Nora Hassanien, penjabat Direktur Negara di Afghanistan mengatakan:
"Sungguh memilukan bahwa beberapa keluarga Afghanistan didorong ke tindakan ekstrem dan putus asa untuk bertahan hidup dan memberi makan anak-anak mereka yang lain."
"Tidak ada orang tua yang harus membuat keputusan yang mustahil untuk menyerahkan seorang anak."
"Jutaan anak-anak di Afghanistan, yang telah menjalani seluruh hidup mereka melalui perang, sekarang didorong ke ambang kelaparan."

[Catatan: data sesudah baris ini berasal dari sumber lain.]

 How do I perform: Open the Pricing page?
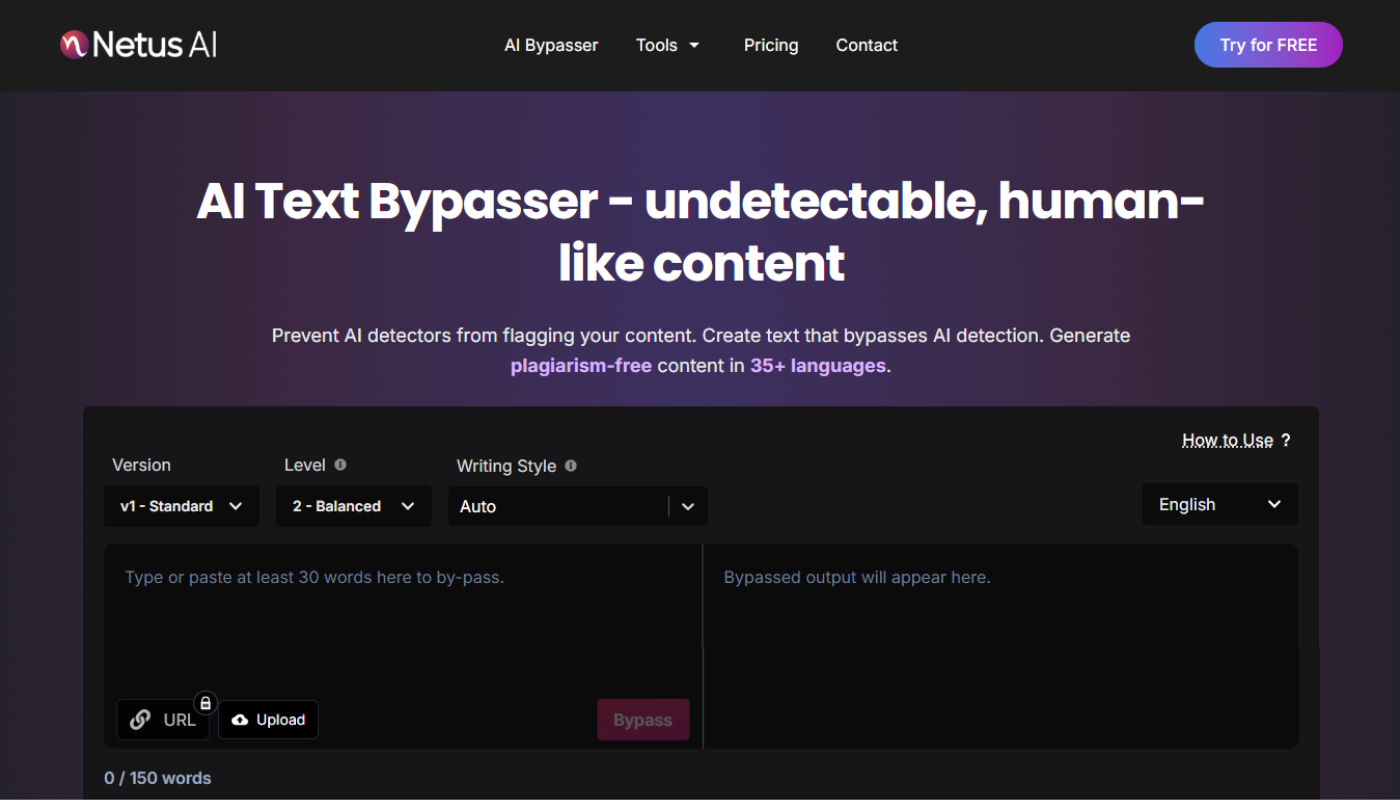tap(771, 45)
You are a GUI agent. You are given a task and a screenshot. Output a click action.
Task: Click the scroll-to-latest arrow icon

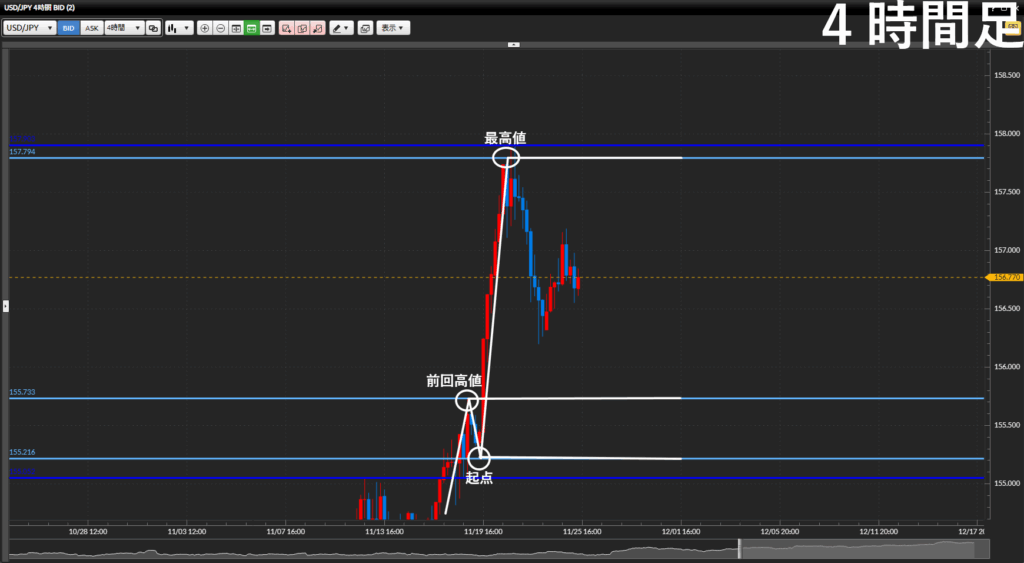click(268, 28)
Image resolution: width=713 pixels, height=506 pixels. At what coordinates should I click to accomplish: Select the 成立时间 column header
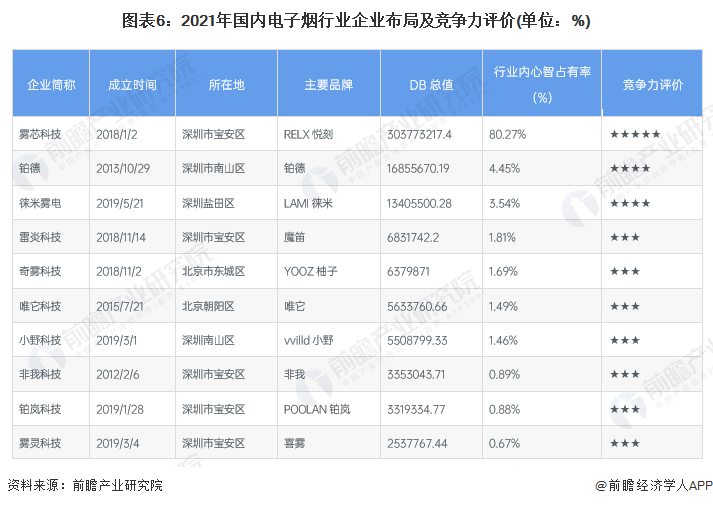pos(132,85)
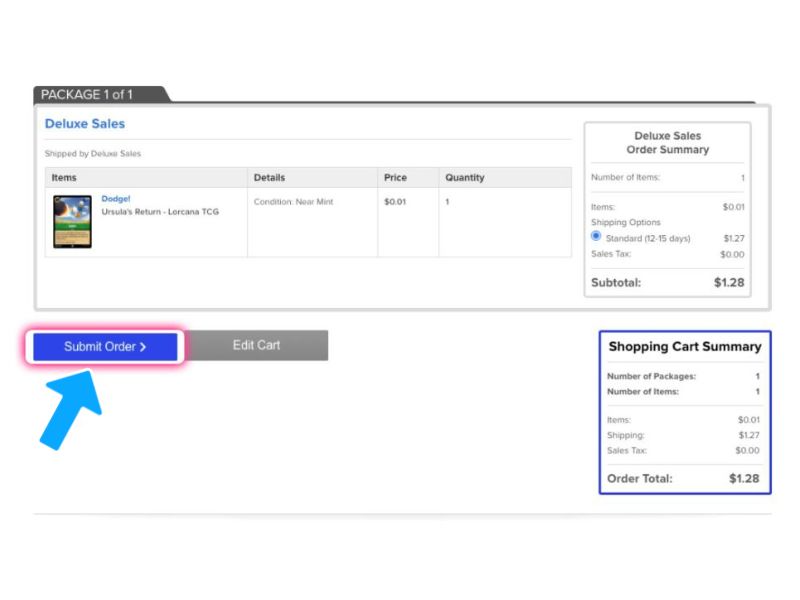The height and width of the screenshot is (600, 800).
Task: Click the Deluxe Sales Order Summary heading
Action: [x=667, y=143]
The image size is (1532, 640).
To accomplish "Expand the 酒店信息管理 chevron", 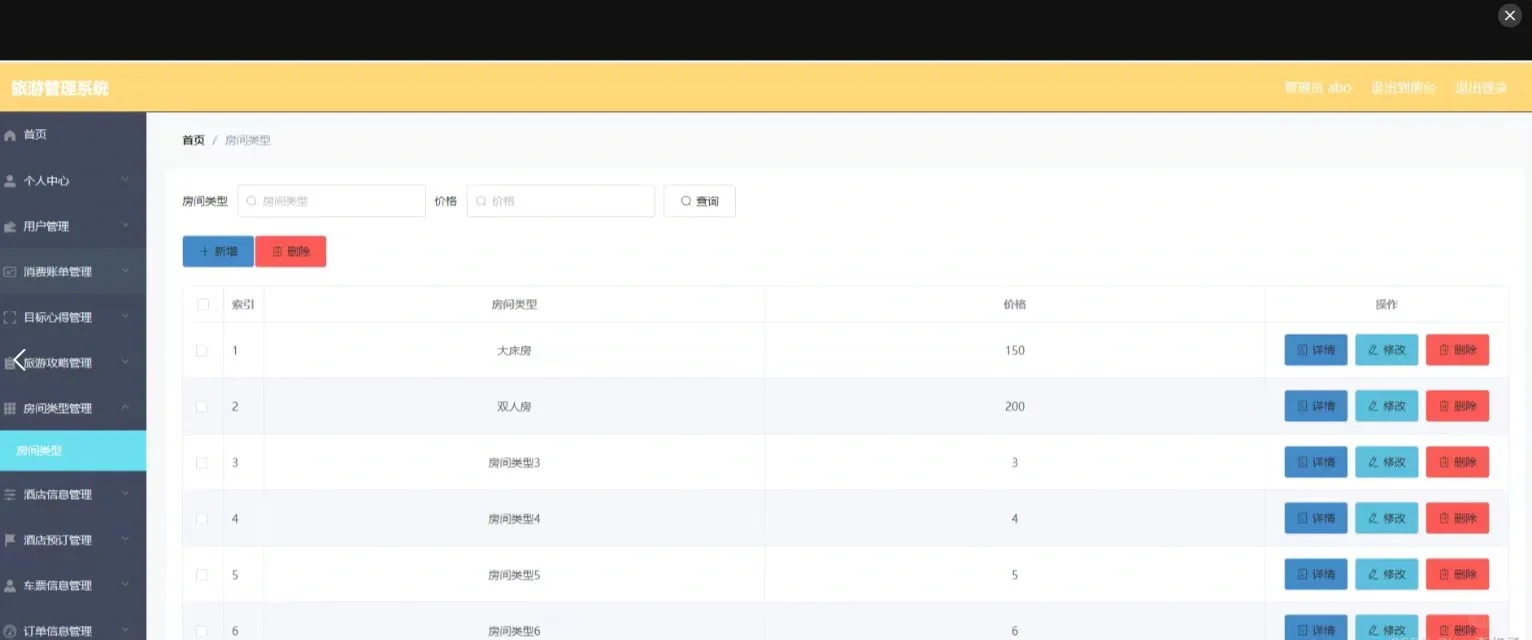I will point(125,494).
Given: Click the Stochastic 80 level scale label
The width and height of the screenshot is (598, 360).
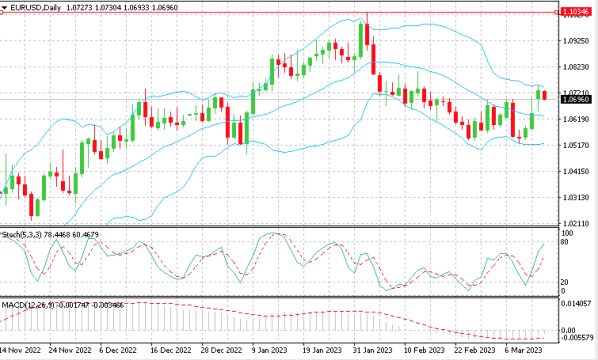Looking at the screenshot, I should pos(564,242).
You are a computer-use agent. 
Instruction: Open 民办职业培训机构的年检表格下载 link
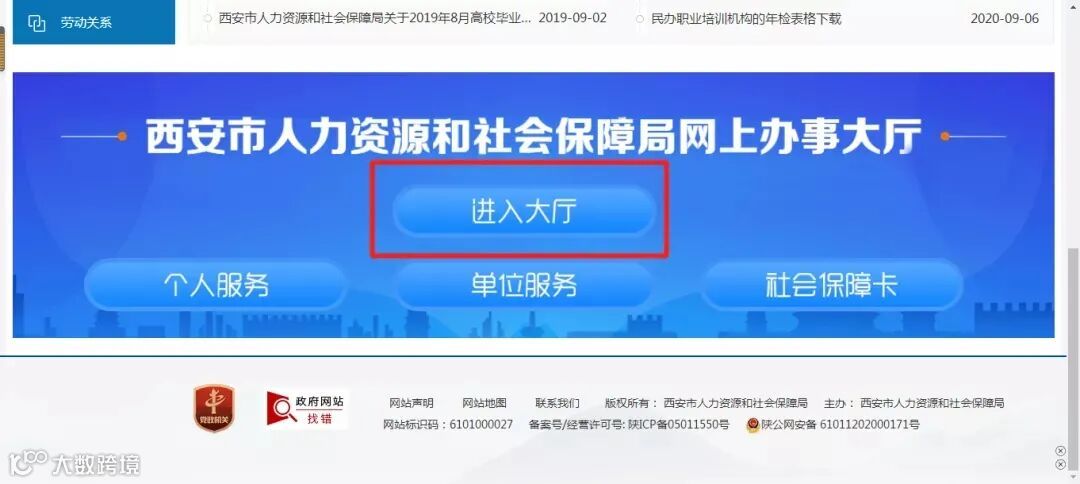tap(746, 19)
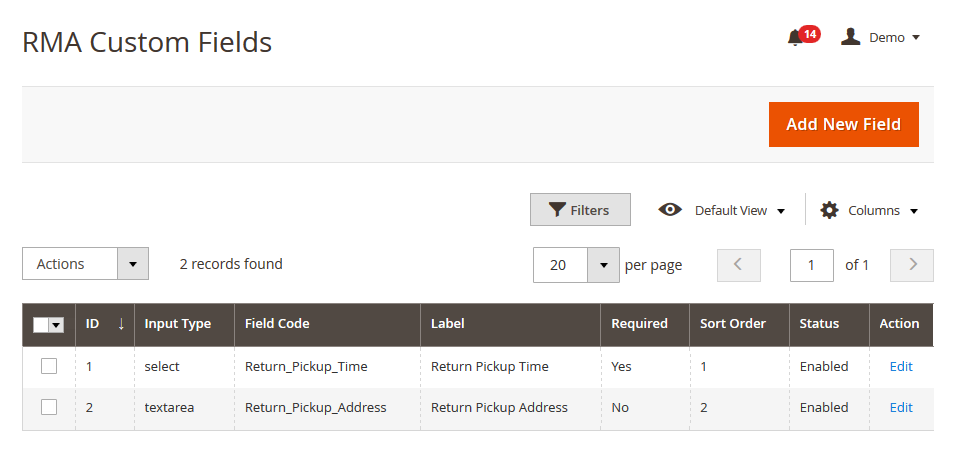Click the Demo user account icon
This screenshot has height=455, width=955.
pyautogui.click(x=851, y=37)
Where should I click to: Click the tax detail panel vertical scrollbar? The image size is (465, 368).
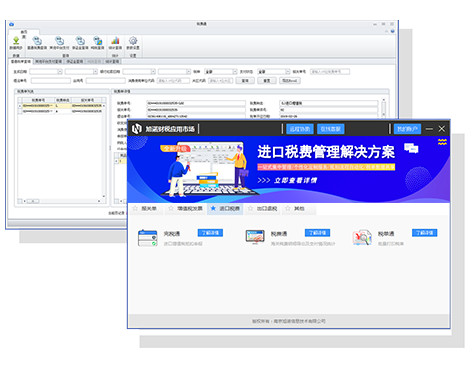tap(384, 107)
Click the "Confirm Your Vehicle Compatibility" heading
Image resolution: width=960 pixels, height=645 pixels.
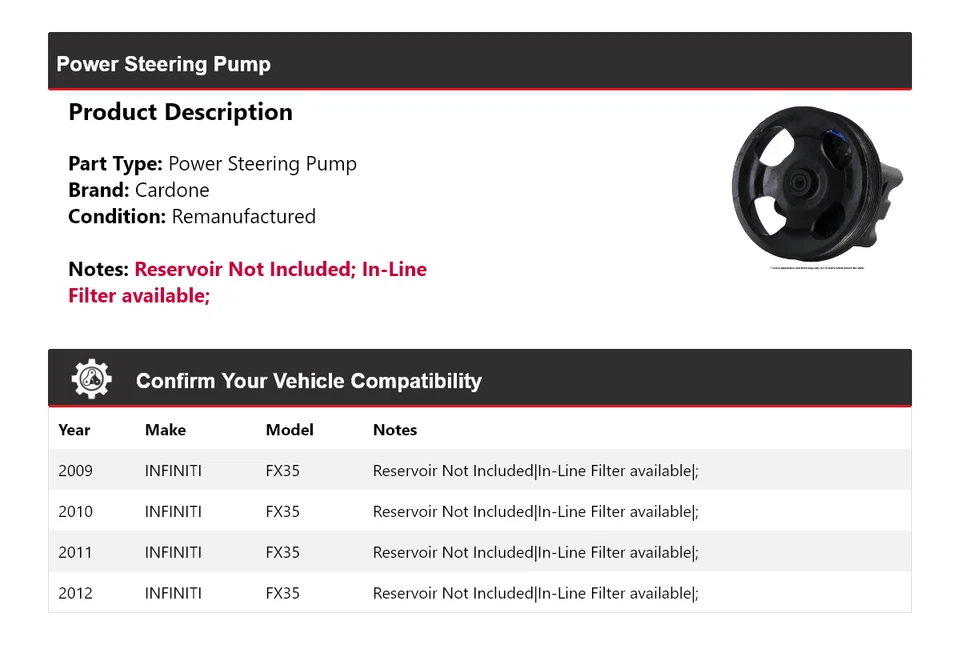point(308,381)
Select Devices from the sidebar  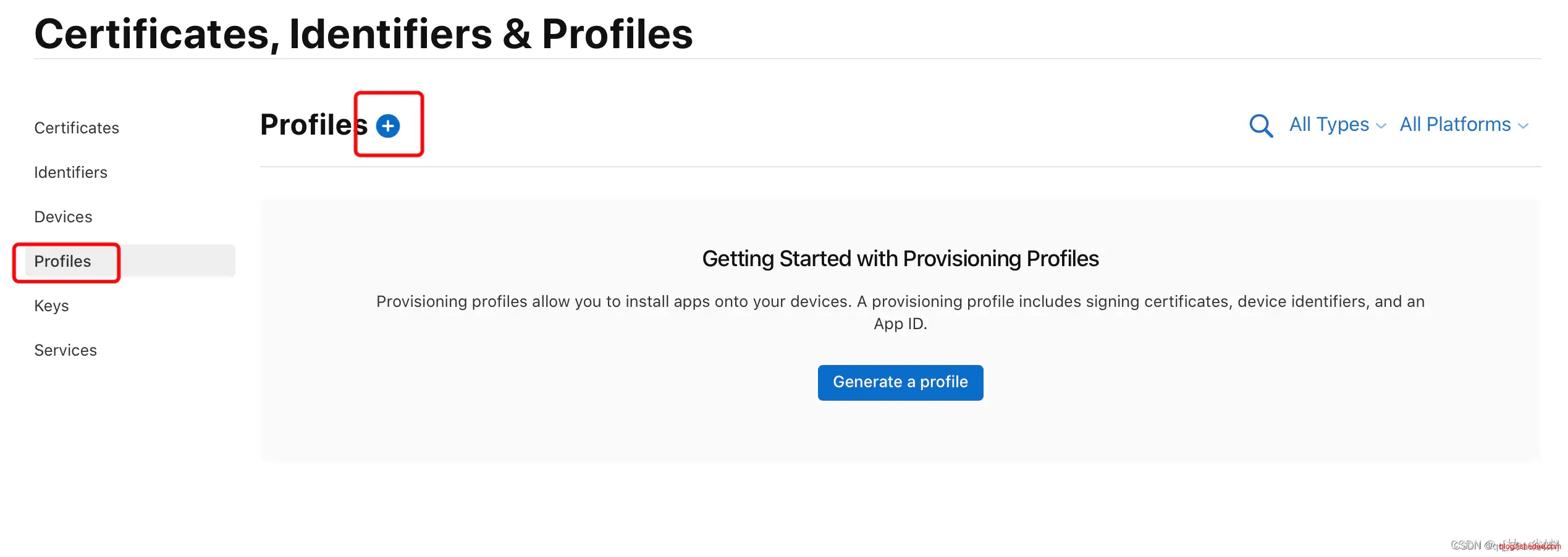click(x=63, y=217)
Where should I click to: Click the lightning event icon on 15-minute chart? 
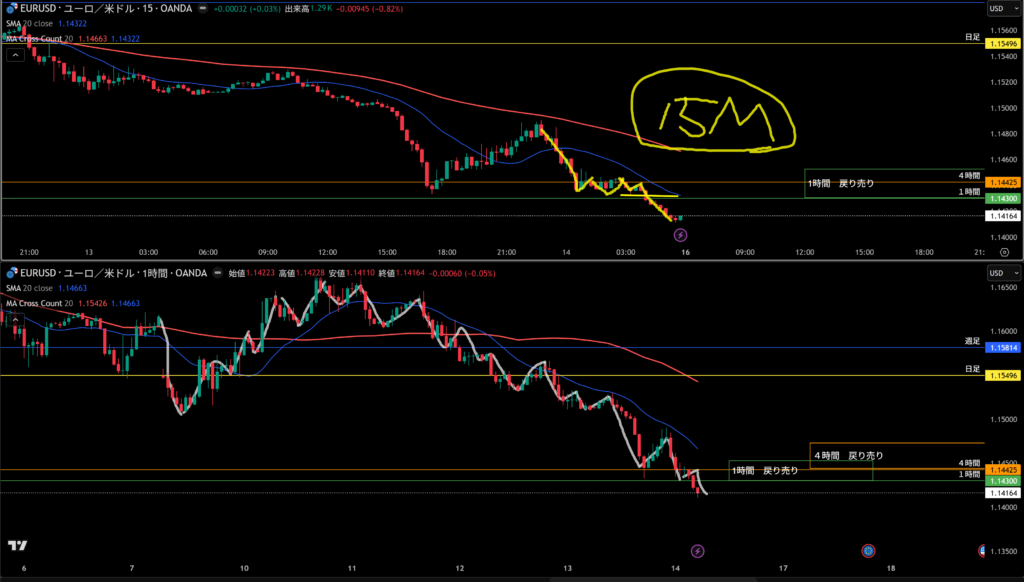pos(681,235)
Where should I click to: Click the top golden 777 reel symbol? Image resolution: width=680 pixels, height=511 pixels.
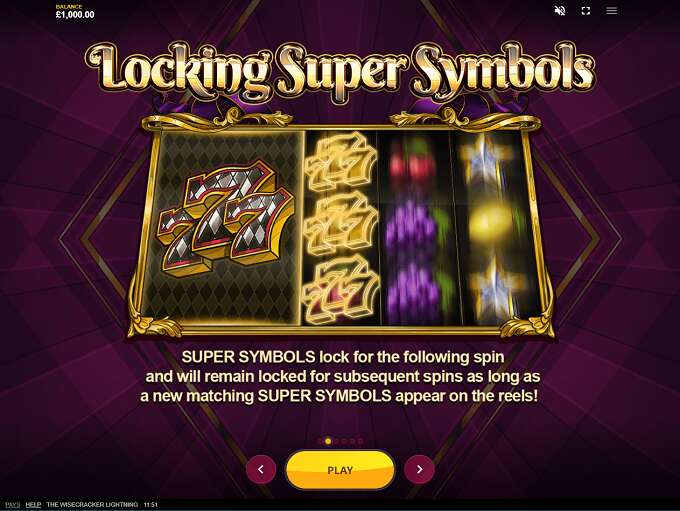click(340, 161)
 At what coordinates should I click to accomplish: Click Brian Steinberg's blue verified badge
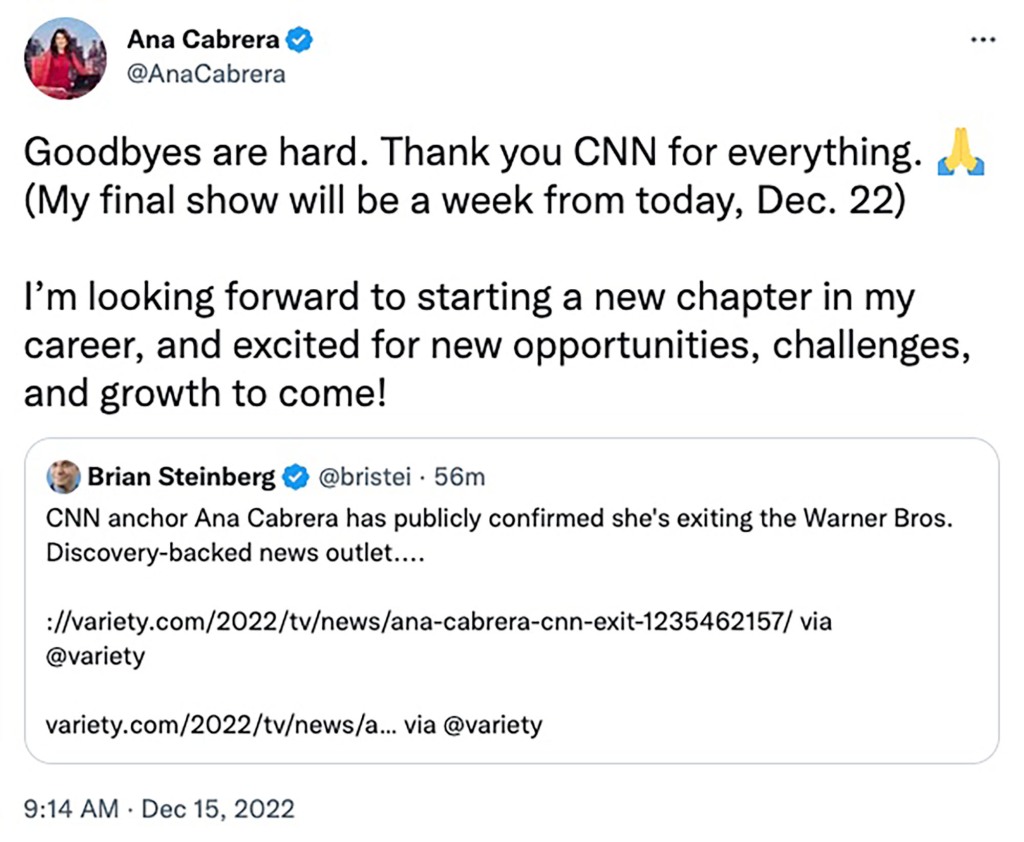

"Saat suhu turun hingga di bawah titik beku, ribuan keluarga tidak akan mampu membeli bahan bakar untuk menghangatkan musim dingin ini, menempatkan anak-anak pada risiko sakit atau kematian."
"Waktu hampir habis untuk memberi anak-anak bantuan yang menyelamatkan jiwa yang mereka butuhkan untuk bertahan hidup di musim dingin."
"Dan upaya bantuan terhambat oleh sanksi dan kebijakan kontra teror, yang mencegah bantuan sampai ke keluarga yang sangat membutuhkannya."
Save the Children menyerukan kepada pemerintah untuk membuat pengecualian mendesak terhadap kebijakan kontrateror dan sanksi yang ada, untuk memungkinkan pengiriman bantuan kemanusiaan yang menyelamatkan jiwa dengan cepat dan tidak terputus.